Supplementary appendix S2 from Liquid biopsies with circulating plasma HPV–DNA measurements – a clinically applicable surveillance tool for HPV-positive oropharyngeal cancer patients
posted on 2024-09-16, 11:33authored byKathrine K. Jakobsen, Simone K. Bendtsen, Niels Pallisgaard, Jeppe Friborg, Giedrius Lelkaitis, Christian Grønhøj, Christian von Buchwald
Comparing included patients to the OPSCC database
History
ARTICLE ABSTRACT
Purpose: To evaluate the accuracy of cell-free human papillomavirus-DNA (cfHPV-DNA) measurements in liquid biopsies in predicting disease in HPV+/p16+ oropharyngeal squamous cell carcinoma (OPSCC) patients. Experimental Design: This is a prospective cohort study. Plasma samples were collected before treatment, and serially after curative intended therapy at follow-up visits 2 weeks, and 6, 9, 12, 18, 24, and 30 months after treatment. A Droplet Digital (dd)PCR assay comprising eight HPV genotypes was used. HPV genotypes found in plasma and tumour tissue were compared. We correlated biopsy- or imaging-verified tumour progression to cfHPV-DNA in follow-up samples.

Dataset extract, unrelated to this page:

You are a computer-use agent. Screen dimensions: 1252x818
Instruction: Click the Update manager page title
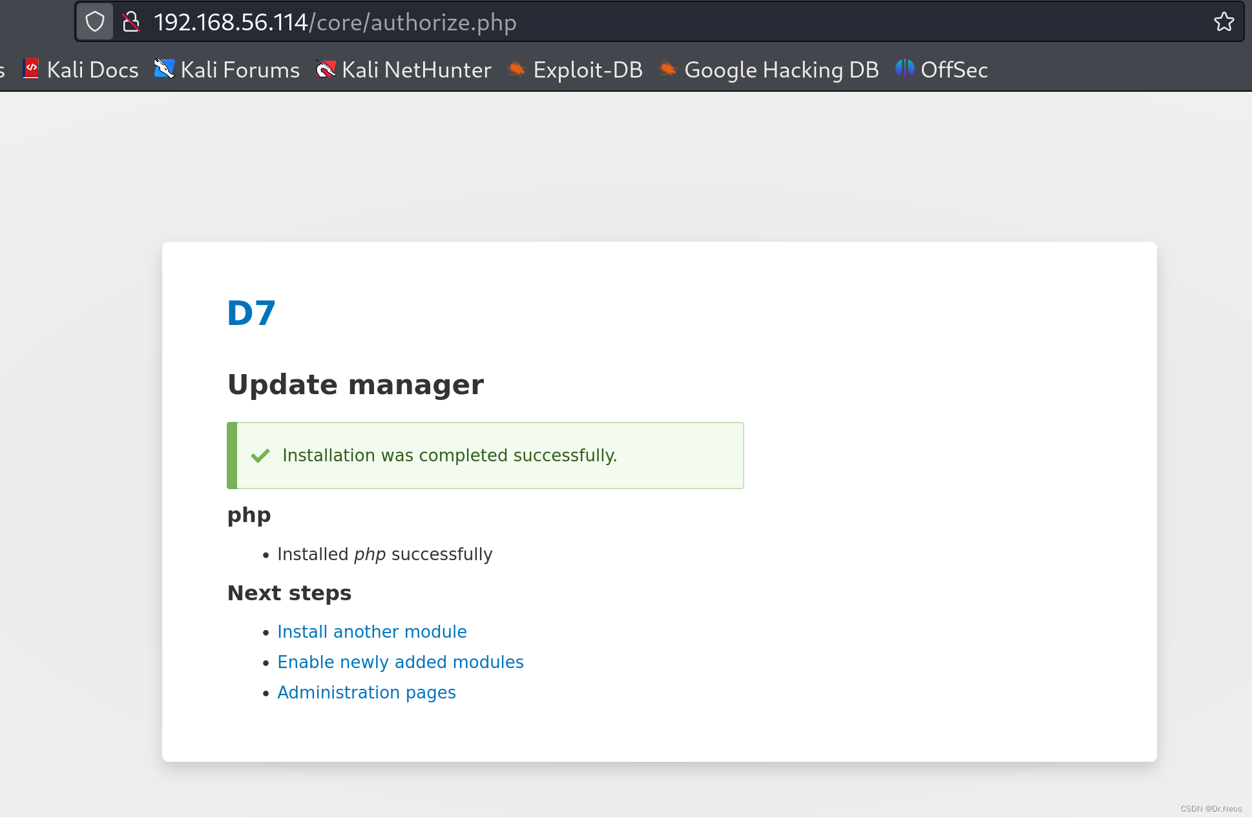tap(356, 384)
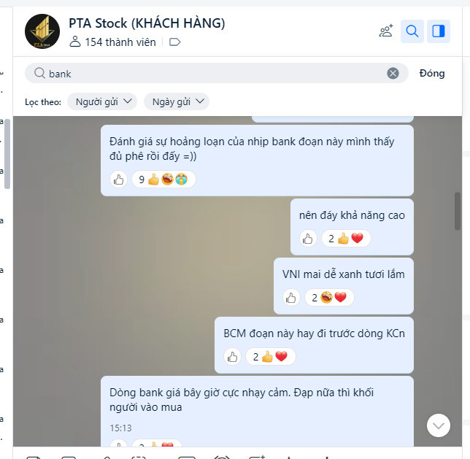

Results: We enrolled 72 HPV+/p16+ OPSCC patients. Baseline sensitivity for cfHPV-DNA detection was 97.2% (95% CI 90.3%–99.6). CfHPV-DNA copy number/millilitre plasma correlated with tumour stage. We found a 100% concordance between HPV genotype in tumour tissue and plasma. Fifty-four patients were followed with serial blood samples for a median of 19.7 months (Interquartile Range: 13.5–25.5 months). Forty-one patients had undetectable plasma cfHPV-DNA in all follow-up samples, and none developed recurrences. Thirteen patients were classified as cfHPV-DNA positive in a follow-up plasma sample. Of these, five patients developed a recurrence, and three had residual cancer. It was possible to detect cfHPV-DNA in plasma 97–166 days prior to the proven recurrence. Conclusion: Our study, comprising the largest study of HPV+/p16+ OPSCC patients, using an ultrasensitive multiplex HPV gene panel, revealed a high sensitivity of cfHPV-DNA detection in the liquid biopsies. We recommend serial plasma HPV samples for clinical monitoring of HPV+/p16+ OPSCC patients.